シージペリラスを石室に幽閉するとともに、大陸の戦乱は終息した。
冥府返しの終了と共に、ダリムの侵略も止んだのだ。
【シージペリラスは存在する】
それがメティスの見解だ。
メティス自身がシージペリラスを否定するなら、総督であるアリウスのメンツは丸つぶれである。
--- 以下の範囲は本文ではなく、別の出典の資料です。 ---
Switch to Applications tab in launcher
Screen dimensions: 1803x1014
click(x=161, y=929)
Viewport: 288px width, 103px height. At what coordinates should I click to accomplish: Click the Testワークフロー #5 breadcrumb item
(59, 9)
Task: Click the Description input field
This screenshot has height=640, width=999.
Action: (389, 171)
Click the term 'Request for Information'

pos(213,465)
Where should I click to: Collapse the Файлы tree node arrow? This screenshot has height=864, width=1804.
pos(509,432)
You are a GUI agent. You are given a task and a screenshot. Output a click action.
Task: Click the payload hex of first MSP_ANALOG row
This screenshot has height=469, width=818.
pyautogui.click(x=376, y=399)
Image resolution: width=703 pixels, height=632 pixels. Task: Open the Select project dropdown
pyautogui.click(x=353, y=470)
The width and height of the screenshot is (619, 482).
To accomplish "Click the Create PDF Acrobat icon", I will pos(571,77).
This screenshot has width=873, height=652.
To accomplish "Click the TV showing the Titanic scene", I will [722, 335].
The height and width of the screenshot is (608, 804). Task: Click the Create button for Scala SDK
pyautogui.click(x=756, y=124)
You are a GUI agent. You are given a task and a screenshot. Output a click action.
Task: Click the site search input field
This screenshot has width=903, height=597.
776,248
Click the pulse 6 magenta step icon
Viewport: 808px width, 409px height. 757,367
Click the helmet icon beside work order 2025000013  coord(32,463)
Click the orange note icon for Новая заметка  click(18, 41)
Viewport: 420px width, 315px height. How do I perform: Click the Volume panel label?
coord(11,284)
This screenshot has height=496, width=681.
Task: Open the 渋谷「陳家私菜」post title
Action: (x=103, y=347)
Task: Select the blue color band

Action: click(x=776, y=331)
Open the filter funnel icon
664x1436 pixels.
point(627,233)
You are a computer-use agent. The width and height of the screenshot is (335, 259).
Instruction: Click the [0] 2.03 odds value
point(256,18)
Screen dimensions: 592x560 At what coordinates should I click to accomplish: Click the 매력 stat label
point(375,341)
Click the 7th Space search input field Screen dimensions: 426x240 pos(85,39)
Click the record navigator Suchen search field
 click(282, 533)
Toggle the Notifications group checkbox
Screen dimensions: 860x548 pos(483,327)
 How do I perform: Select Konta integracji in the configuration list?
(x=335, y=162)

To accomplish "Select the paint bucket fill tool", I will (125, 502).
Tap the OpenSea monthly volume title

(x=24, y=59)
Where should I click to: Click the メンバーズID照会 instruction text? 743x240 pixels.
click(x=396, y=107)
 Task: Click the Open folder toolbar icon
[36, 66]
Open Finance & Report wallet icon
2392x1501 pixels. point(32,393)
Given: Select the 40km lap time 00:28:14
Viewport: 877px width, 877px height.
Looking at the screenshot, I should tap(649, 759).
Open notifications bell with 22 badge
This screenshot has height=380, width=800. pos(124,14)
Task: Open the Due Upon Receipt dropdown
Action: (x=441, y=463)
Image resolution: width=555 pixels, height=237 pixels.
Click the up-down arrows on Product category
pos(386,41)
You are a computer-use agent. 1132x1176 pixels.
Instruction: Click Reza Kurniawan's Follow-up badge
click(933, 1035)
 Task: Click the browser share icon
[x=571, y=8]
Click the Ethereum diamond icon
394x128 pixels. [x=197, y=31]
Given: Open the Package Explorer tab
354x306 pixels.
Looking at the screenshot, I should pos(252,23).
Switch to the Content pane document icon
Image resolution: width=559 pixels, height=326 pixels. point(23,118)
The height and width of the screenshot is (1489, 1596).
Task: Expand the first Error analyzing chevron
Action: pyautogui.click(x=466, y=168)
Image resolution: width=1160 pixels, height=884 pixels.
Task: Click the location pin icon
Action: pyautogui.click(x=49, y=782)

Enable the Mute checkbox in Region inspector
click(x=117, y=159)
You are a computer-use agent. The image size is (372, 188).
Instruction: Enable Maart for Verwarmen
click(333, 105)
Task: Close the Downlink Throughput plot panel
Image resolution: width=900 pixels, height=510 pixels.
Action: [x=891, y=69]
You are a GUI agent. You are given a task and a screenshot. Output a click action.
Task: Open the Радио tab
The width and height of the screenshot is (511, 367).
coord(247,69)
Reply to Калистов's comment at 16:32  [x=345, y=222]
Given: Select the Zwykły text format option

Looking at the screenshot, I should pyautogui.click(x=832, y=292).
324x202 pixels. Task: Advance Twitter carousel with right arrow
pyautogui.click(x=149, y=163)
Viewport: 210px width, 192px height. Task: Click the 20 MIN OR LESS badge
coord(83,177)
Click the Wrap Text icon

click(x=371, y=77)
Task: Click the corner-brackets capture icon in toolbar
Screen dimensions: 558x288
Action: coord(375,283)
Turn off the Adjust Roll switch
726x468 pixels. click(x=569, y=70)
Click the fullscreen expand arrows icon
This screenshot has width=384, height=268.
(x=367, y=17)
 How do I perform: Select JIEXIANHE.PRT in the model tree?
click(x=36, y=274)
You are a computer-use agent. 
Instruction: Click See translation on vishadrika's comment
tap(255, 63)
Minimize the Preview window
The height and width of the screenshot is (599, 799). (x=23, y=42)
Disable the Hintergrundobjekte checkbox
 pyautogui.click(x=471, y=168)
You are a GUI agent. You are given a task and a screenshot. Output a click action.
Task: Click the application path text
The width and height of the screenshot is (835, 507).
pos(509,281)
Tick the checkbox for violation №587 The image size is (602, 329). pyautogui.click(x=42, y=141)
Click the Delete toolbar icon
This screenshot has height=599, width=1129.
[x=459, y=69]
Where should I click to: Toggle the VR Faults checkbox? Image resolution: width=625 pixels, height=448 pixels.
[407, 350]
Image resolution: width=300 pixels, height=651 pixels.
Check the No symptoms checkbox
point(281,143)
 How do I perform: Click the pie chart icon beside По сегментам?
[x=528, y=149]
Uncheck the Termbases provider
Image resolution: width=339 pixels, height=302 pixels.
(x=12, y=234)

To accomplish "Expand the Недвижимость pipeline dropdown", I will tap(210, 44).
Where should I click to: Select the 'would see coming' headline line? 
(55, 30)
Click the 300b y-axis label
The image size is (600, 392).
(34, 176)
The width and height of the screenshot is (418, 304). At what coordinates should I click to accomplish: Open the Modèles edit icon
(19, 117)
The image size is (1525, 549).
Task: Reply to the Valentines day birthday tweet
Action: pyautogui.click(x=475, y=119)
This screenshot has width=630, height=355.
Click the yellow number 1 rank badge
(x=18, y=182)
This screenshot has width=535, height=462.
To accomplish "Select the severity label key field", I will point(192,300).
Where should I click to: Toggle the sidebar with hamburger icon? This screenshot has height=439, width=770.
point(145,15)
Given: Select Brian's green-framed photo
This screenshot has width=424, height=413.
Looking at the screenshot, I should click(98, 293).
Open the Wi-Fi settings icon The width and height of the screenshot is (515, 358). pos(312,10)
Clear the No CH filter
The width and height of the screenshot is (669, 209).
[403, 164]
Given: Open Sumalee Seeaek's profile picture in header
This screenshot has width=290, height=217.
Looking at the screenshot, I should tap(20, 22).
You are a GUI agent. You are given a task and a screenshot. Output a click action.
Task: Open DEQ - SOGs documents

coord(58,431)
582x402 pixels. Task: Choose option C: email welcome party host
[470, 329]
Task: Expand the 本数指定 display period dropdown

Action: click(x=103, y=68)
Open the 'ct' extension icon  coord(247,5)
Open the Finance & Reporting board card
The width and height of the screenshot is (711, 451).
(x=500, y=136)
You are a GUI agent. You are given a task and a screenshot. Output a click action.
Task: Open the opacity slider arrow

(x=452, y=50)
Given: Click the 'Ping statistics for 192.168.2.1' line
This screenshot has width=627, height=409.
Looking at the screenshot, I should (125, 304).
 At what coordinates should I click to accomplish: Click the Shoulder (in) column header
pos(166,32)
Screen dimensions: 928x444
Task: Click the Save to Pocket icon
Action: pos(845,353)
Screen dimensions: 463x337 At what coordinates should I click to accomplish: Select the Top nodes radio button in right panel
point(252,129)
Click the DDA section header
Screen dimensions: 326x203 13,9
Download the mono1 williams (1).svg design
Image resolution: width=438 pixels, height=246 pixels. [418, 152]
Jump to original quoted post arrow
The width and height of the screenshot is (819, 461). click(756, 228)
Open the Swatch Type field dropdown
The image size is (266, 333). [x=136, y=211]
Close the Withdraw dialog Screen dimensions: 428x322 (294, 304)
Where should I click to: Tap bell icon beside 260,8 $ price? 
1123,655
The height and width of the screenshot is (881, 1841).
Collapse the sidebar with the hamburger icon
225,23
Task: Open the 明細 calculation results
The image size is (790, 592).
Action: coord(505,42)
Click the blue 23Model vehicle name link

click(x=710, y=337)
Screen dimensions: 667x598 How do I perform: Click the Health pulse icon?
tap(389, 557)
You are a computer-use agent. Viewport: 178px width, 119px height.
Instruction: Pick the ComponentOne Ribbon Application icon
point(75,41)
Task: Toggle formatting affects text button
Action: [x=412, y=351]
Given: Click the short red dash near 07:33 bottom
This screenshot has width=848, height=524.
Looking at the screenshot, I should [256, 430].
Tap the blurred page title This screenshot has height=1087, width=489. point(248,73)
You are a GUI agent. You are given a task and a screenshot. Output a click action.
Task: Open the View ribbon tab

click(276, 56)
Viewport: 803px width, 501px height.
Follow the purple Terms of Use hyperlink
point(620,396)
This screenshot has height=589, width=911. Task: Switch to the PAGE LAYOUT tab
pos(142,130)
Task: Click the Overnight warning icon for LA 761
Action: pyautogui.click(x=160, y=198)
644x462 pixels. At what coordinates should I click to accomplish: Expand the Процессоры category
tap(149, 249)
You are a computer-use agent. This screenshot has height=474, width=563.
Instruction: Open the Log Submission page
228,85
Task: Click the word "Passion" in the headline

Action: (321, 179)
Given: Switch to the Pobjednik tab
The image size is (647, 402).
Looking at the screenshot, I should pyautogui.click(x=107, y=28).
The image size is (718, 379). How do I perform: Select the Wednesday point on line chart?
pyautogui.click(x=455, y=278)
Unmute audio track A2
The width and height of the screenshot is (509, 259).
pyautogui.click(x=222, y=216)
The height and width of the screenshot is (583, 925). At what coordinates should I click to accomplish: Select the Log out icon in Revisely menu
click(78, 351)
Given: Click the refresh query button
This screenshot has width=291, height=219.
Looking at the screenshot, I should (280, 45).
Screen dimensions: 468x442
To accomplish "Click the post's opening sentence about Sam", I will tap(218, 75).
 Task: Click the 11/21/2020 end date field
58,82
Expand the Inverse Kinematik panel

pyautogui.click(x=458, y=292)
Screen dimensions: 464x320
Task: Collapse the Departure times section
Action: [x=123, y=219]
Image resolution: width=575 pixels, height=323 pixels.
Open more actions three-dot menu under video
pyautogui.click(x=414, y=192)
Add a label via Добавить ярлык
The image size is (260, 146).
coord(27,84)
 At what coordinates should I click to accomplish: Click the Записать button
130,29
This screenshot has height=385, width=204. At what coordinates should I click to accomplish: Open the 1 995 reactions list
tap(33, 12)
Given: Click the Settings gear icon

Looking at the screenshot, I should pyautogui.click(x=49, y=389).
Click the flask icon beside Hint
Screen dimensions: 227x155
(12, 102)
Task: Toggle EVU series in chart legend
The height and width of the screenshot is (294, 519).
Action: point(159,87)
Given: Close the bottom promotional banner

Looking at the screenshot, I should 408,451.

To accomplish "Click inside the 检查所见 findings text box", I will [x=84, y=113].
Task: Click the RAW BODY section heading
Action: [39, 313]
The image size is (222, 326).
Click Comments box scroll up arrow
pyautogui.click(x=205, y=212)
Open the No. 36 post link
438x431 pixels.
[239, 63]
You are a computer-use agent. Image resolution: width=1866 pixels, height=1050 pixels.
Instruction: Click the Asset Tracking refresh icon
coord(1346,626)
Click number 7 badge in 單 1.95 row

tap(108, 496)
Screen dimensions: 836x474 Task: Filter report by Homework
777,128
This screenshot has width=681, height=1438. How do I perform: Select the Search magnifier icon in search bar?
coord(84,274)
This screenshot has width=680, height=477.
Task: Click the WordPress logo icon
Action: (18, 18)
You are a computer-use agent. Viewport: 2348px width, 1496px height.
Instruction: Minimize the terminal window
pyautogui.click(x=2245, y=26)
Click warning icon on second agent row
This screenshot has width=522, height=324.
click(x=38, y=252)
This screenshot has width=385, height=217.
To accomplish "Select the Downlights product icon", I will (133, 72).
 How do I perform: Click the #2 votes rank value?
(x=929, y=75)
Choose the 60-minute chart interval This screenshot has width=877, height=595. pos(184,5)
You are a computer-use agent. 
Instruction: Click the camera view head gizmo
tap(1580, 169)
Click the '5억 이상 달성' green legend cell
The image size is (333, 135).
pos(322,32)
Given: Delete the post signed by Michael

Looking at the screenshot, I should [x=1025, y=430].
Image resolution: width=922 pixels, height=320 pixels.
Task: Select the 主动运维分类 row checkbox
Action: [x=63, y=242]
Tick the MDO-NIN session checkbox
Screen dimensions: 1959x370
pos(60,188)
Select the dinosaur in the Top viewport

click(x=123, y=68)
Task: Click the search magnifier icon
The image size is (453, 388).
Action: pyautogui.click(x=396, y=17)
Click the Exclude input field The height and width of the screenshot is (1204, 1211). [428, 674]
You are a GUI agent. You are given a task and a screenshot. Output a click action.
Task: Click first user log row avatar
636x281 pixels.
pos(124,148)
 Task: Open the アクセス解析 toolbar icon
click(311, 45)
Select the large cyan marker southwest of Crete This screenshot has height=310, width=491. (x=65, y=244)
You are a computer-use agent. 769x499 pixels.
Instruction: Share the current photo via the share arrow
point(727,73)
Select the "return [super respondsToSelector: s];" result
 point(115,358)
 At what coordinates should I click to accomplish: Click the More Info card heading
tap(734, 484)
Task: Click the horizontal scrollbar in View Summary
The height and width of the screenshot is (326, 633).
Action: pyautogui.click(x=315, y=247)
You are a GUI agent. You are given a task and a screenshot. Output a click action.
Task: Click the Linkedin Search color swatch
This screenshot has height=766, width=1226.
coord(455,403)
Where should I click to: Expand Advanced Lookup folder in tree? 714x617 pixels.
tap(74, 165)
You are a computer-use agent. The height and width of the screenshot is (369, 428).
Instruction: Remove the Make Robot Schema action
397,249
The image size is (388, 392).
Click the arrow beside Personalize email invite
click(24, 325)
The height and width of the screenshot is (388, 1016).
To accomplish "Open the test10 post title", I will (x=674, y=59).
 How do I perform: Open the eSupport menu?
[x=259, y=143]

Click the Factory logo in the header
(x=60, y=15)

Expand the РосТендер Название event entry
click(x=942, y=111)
「そ、そうだ。報告書だ。あんたは、偽の報告書を出した。まして、あんたは【書を守る者】だ。記録の偽造は重罪じゃないか!」
「では、その報告書は何処にあるのですか」
「……は?」
「証拠品の提出を願います」
「い、今はない。だけど、俺は確かに見たぞ」
一国の公子を石室に幽閉し、死亡を確認したという証拠にもなる。
公的に残して、保存できるはずがない。
なるほど、冥府返しを指揮していたのはラスティーだったのか。
道理で、ずさんな内容だったわけだ。
「そこには、なんと記されていましたか?」
「【シージペリラスの消滅を確認した】だ!」
ラスティーは勝ち誇った後に、呆けた表情になった。
そう。サフィリアはシーグ・ペイラックの死亡を報告などしていない。
いい加減な言葉で納得したラスティーに隙があった。
そもそも、報告書は書式が自由で、押印やサインの義務もなかった。
偽造したくでも、偽造する場所がなかった。
街角にある雑貨屋の領収書でも、もっと完成度が高いだろう。
「だが……あんたは……」
「メティスからの脱出。これを罪と呼ぶなら、甘んじて受けます」
外出禁止が10日。
家出少女に対する罰としてはこんなところだろう。
もっとも、サフィリア自身は記憶の塔から出ること自体が少ないのだが。
「……しかし――」
ラスティーはなお食い下がった。
これで情報戦の達人とは笑わせる。
なりふり構わない態度も、言っている内容も、まるで子供のようではないか。
この男の功績は、ロイス・スティルバートが築き上げたものに違いない。
「ラスティー・クルス!」
審問の塔に怒号が鳴り響いた。
全身に雷が落ちたかのような衝撃。
振り返ると、ガリウス・グラムファーレが立っていた。
やはり、微動だにしていない、まるで、鉄像のようだった。
心臓の動きが速くなっている。
今の怒号は、アリウス長老そっくりだった。
ラスティーなど、完全に腰を抜かして尻もちをついてた。
「審問は終了する」
ガリウスは静かな声に戻ると、審問の塔の出口を指差した。
サフィリアの勝利となりました。